CRAZEWIRE Best Of:
Mai 2011
Autor:
Crazewire Redaktion
Köln, 01.06.2011
„Alles neu macht der Mai“, sagt das Spruchbändchen in unserem chinesischen Glückskeks, und tatsächlich: unser „Best Of“ der vergangenen vier Wochen kann sich mehr als sehen lassen. TV On The Radio, PS I Love You, Tyler, The Creator, Wild Beasts und Metronomy allesamt Alben, die bei der Redaktion in der Endlosschleife liefen und für Glücksgefühle sorgten. Man muss demnach auch keine weiteren Glückskekse essen, um zu prophezeien, dass wir diesen Platten spätestens zum Jahresende wieder in den Bestenlisten begegnen werden.

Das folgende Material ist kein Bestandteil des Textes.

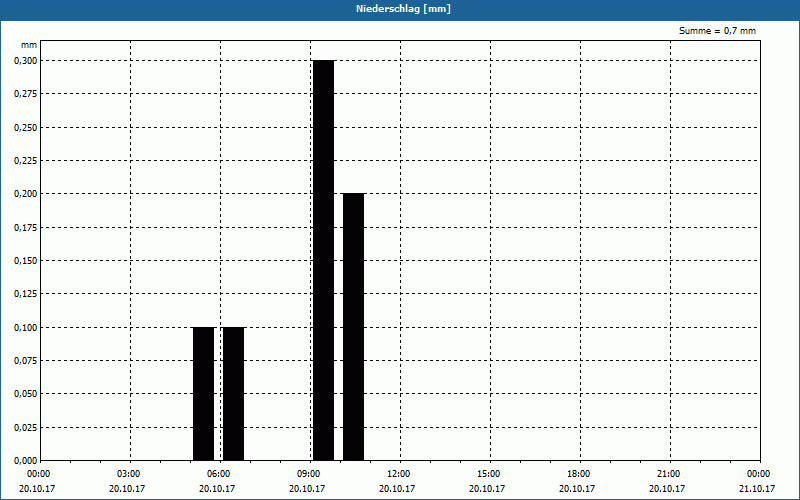This screenshot has width=800, height=500.
Task: Click the 0,075 y-axis label
Action: [x=26, y=361]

Den Trip-Hop tief in den Adern, fügen TV On The Radio ihre spannungsgeladene Sex-Musik auch auf dem neuen Album „Nine Types Of Light“ fort. Weniger Artrock - wer will das schon? - und mehr Soul stehen nun auf der Agenda. Und doch: alles ist in allem. Es bleibt ein Album einer Band, die es wie kaum eine andere schafft, „black“ und „white music“ bis zur Unkenntlichkeit miteinander zu verschmelzen.

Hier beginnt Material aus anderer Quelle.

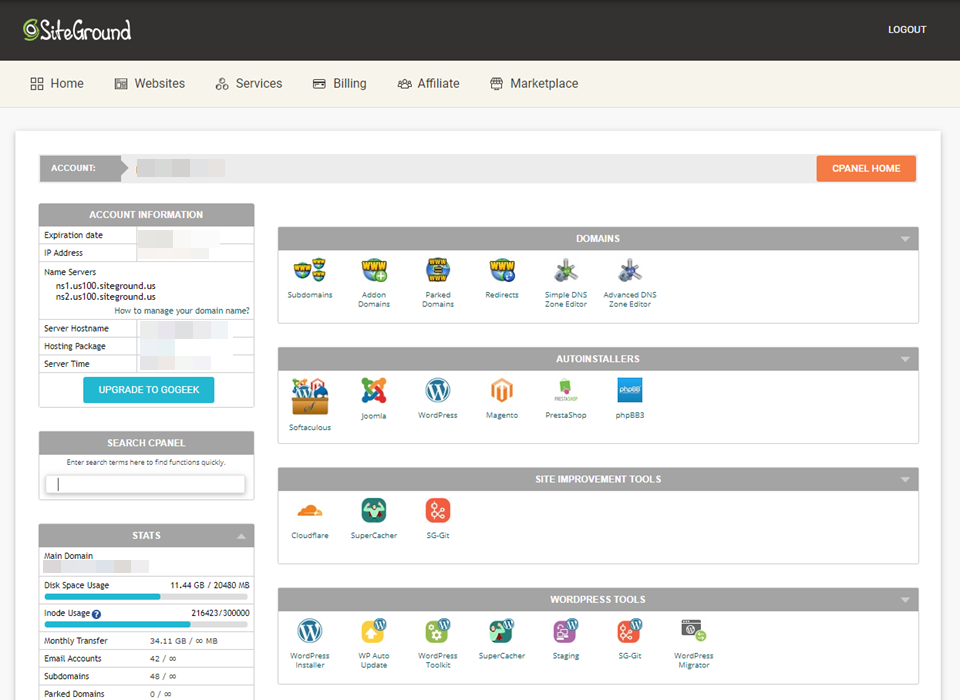Open the Redirects tool
The width and height of the screenshot is (960, 700).
502,270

Gitarre, Schlagzeug, Gesang und ganz wenig Keys. Mehr braucht es wirklich nicht, um fantastisch eingängigen Indie-Rock mit den ganz großen Gesten zu machen. Dabei war PS I Love You in seinen Anfängen sogar nur eine Ein-Mann-Band. Sänger und Multiinstrumentalist Paul Saulnier, der sich im Vorfeld schon in etlichen Stilen und Bands ausgetobt hat, schießt jetzt mit seinem Partner Benjamin Nelson am Schlagzeug den Lo-Fi-Indie-Rock-Vogel ab. Vielleicht nicht unbedingt innovativ, aber voller geradlinigem Sturm und voller Drang.
„The devil doesn't wear Prada / I'm clearly in a fucking white tee“! Dem Hype wird er gerecht, auch wenn er wirklich ein paar sehr ernstzunehmende Probleme hat bzw. vertont. Die Synthesizer heulen wie im Wahn zum marschierenden Beat und Tyler weiß mal wieder um seine Situation Bescheid: „Start a fucking cult / Clash his talents in a brash way / Way, before he even had a mustache and cash“ („Golden“). Verdammt gut. Die Zukunft ist skurril.

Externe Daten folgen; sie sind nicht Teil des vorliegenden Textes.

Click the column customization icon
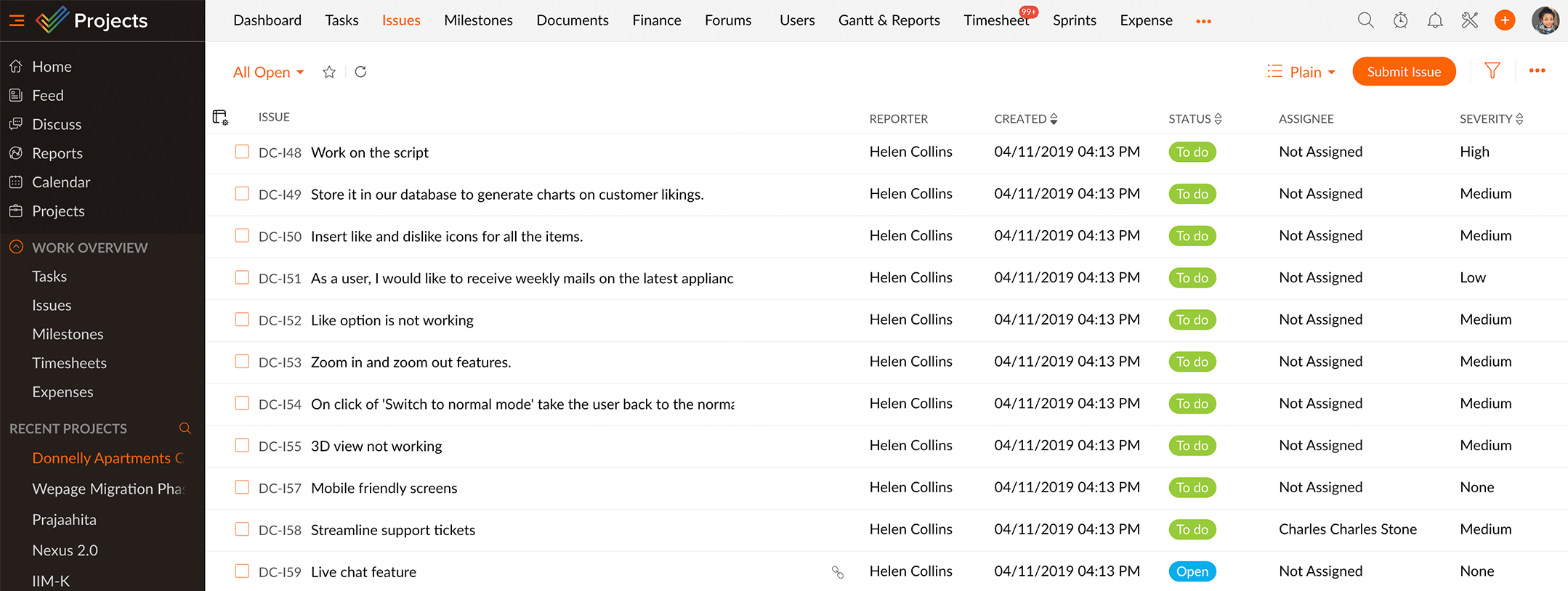This screenshot has height=591, width=1568. [x=220, y=118]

„Yes I will do all the things that you ask of me / I say yes I will / Come on darling, I have no fear“. Welch ergreifende Bekundung zur Liebe und zum Zusammenhalt, die wehleidig im klimpernden „Burning“ wieder verglüht. Und dann ist es da: das Ende mit „End Comes To Soon“. Ein Ende der Schmeicheleien, der Treuebekundungen. Etwas das in einem soften Post-Rock sein jähes Ziel erreicht. Wohin? Wir werden es wohl runterschlucken, ignorieren und unterdrücken. Aber ganz sanft, unspektakulär und soft. So wie der Klang dieses manchmal tragischen Zauber-Albums.
Belle & Sebastian meets Zoot Woman, mit einem herrlich frisch-sommerlichen Ambiente, dass man dazu die Palme auf dem Cover anstarrt und irgendwo an einem Strand liegen möchte. Die Gastsängerin Roxanne Clifford besticht hier mit ihrer klaren nicht-aufdringlichen Stimme und ihr „Love / I’m in love / Again” geht einem ewig nicht aus dem Kopf. Zumindest nicht bis man „The Look” gehört hat, was schon der nächste Track auf „The English Riviera” ist.